Search code examples
apache-nifi

How can I get the csv file line content and save it to the database using NiFi processors?


See example scenario:

csv file content

john|doe|1
stacy|doe|2

database fields

fname | lname | list_index | raw_text

My objective is to ingest and save CSV file content to database using nifi processor. See sample output inserted in the database below including the record inserted in raw_text column.
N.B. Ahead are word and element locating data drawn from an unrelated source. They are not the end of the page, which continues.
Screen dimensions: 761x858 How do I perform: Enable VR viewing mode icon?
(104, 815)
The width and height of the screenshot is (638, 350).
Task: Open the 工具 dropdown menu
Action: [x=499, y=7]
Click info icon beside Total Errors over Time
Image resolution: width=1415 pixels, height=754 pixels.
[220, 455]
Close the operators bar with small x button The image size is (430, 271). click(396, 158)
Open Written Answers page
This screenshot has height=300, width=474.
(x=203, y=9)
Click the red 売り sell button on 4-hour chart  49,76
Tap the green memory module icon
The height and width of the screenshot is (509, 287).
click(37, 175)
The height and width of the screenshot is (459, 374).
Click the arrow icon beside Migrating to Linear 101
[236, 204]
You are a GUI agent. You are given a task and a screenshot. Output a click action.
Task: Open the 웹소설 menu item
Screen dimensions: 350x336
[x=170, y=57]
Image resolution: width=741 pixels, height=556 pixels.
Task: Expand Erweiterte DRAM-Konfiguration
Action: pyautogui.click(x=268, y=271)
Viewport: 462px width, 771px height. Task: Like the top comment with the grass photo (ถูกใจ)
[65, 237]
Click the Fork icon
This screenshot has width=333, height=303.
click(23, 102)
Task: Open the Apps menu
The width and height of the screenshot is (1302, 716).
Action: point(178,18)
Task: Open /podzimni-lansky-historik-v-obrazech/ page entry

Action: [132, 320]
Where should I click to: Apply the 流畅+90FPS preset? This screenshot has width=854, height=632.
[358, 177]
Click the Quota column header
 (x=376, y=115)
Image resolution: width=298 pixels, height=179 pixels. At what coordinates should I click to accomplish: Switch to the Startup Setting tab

 fname | lname | list_index | raw_text
  john | doe   |     1      | "john|doe|1 " 
 stacy | doe   |     2      | "stacy|doe|2"

Solution

  • If you need to do a lot of data customization then you can use ExecuteScript processor to do data manipulation, pipeline should be something like -

    ListFile -> FetchFile -> ExecuteScript -> PutDatabaseRecord

    Configure your ExecuteScript as below,

    Script Engine: python

    Script Body:

    from org.apache.commons.io import IOUtils
    from java.nio.charset import StandardCharsets
    from org.apache.nifi.processor.io import StreamCallback
    from org.apache.nifi.processors.script import ExecuteScript
    from org.python.core.util.FileUtil import wrap
    from io import StringIO
    import sys
    import os
    import datetime
    
    
    class PyStreamCallback(StreamCallback):
        def __init__(self):
            pass
    
        def process(self, inputStream, outputStream):
    
            with wrap(inputStream) as f:
                lines = f.readlines()
                updated_lines = []
                header_line = 'fname|lname|list_index|raw_text' + '\n'
                updated_lines.append(header_line)
                for line in lines:
                    updated_line = line.strip() + '|"' + line.strip() + '"' + '\n'
                    updated_lines.append(updated_line)
    
                with wrap(outputStream, 'w') as filehandle:
                    filehandle.writelines("%s" % line for line in updated_lines)
    
    flow_file = session.get()
    
    if flow_file:
        try:
            session.write(flow_file, PyStreamCallback())
            session.transfer(flow_file, ExecuteScript.REL_SUCCESS)
    
        except Exception as e:
            exc_type, exc_obj, exc_tb = sys.exc_info()
            fname = os.path.split(exc_tb.tb_frame.f_code.co_filename)[1]
            excp = str(exc_type) + str(fname)+ str(exc_tb.tb_lineno)
            attrMap = {'exception': str(excp)}
            flow_file = session.putAllAttributes(flow_file, attrMap)
            session.transfer(flow_file, ExecuteScript.REL_FAILURE)
    
    

    Configure PutDatabaseRecord accordingly.